Ridlwan menyebutkan, Bahrun pernah menggunakan sistem hawala untuk mengirim uang kepada Arif melalui tenaga kerja wanita Indonesia di Malaysia yang merupakan bagian dari jejaringnya, namun berhasil dibongkar polisi.
“Sistem hawala sudah ditinggalkan ISIS karena deteksi internasional fokus pada sistem ini sehingga mereka beralih menggunakan sistem teknologi keuangan,” ujar Ridlwan.
Meningkat
Mantan Kepala Densus 88, Komjen Pol. (Purn) Saud Usman Nasution mengakui bahwa pemberantasan terorisme terus berpacu dengan kemajuan operasi kelompok itu dan perkembangan teknologi informasi dan dinamika internasional.
“Analis teknologi informasi kita harus kuat untuk mengikuti perkembangan dari waktu ke waktu.
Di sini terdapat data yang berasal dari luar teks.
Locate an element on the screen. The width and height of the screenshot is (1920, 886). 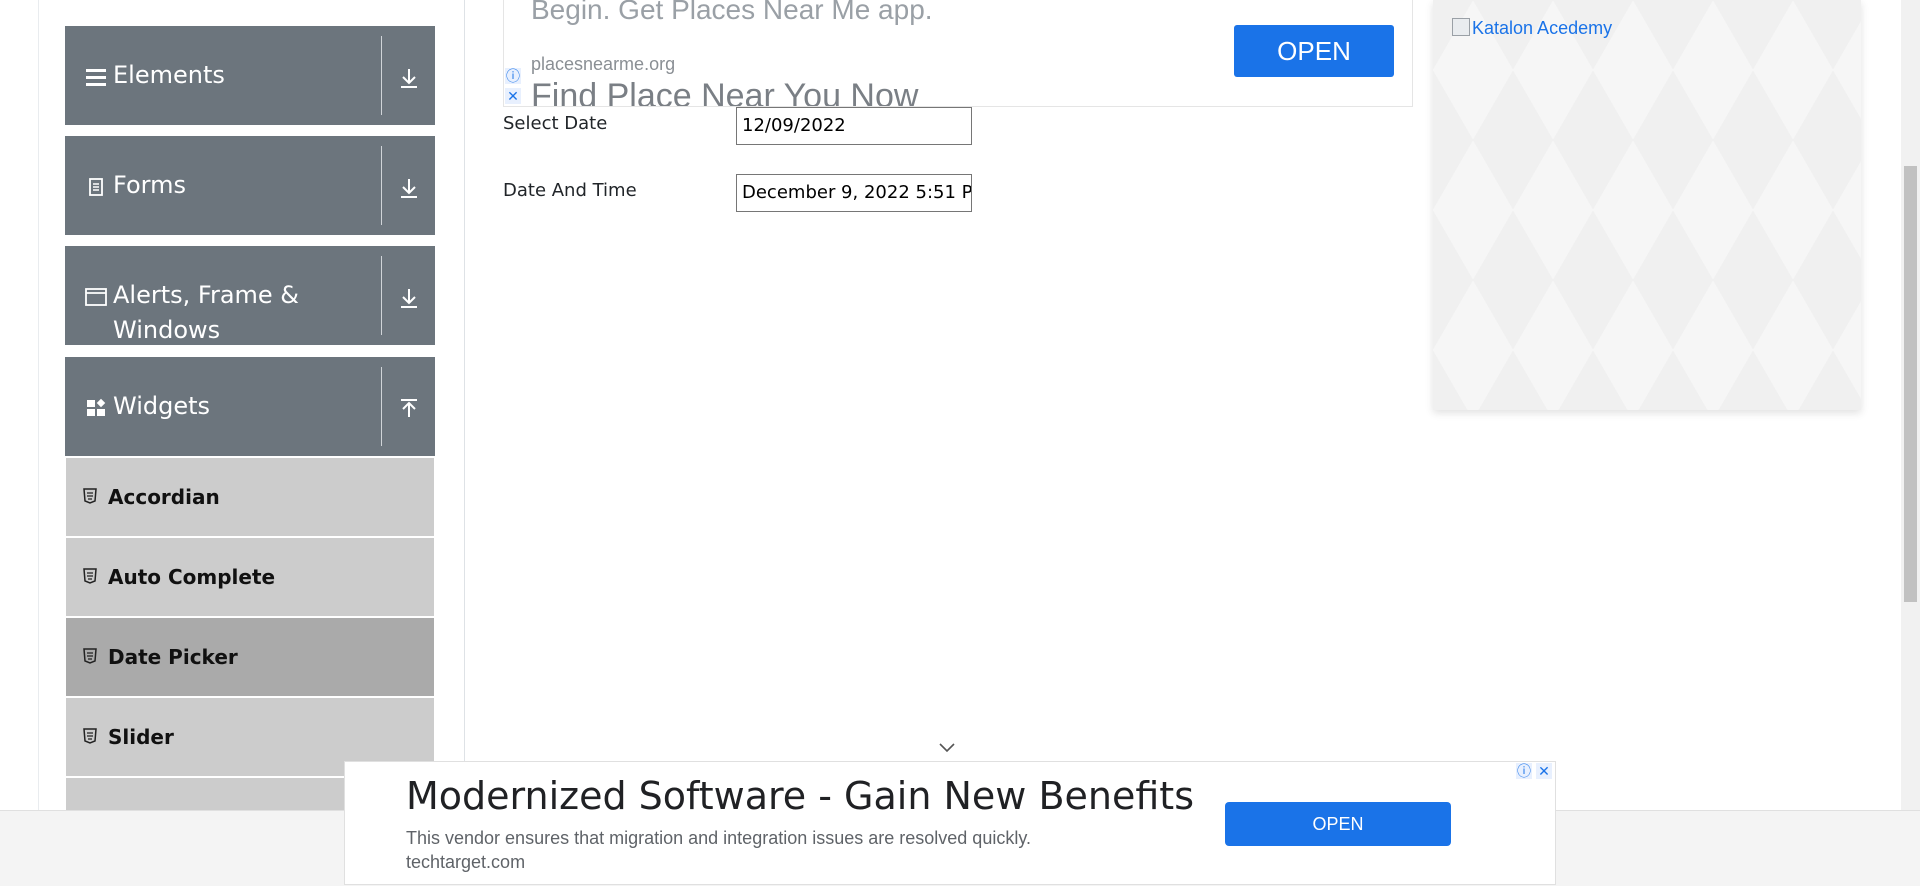
katalon-academy-image-link: Katalon Acedemy is located at coordinates (1532, 28).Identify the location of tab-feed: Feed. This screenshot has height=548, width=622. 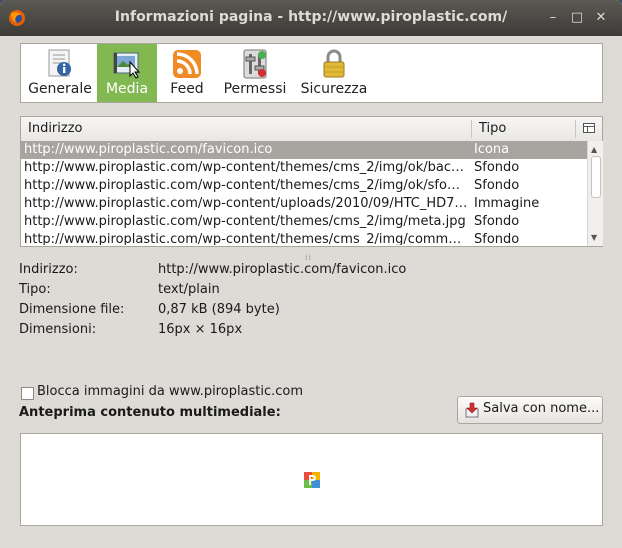
(187, 73).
Pengawasan dilakukan melalui semua jalur, baik manual maupun teknologi, online dan offline,” ujarnya kepada BeritaBenar, 30 Desember 2016 lalu.
PPATK juga telah menyerahkan 105 hasil analisis transaksi keuangan yang diduga terkait terorisme kepada penyidik sejak Januari 2013 hingga November 2016. Dalam periode yang sama, PPTAK mendapatkan 267 laporan transaksi keuangan mencurigakan dari penyedia jasa keuangan.
Ada 25 transaksi mencurigakan yang terdeteksi selama 2016. Angka itu meningkat dari 12 kasus pada 2015. Tahun 2014, PPATK mendeteksi 26 transaksi mencurigakan, sedangkan pada 2013 ditemukan 13 transaksi dan tahun 2012 terdeteksi 33 kasus.
Untuk mendeteksi dinamika pendanaan terorisme, Kiagus mengatakan PPATK sudah membentuk tim khusus yang berinteraksi setiap hari dengan Densus 88.
“Polisi melakukan analisis bersama dengan negara lain, kami juga melakukan hal yang sama dengan unit intelijen keuangan di negara lain dan hal ini kami lakukan secara paralel,” ujar Kiagus.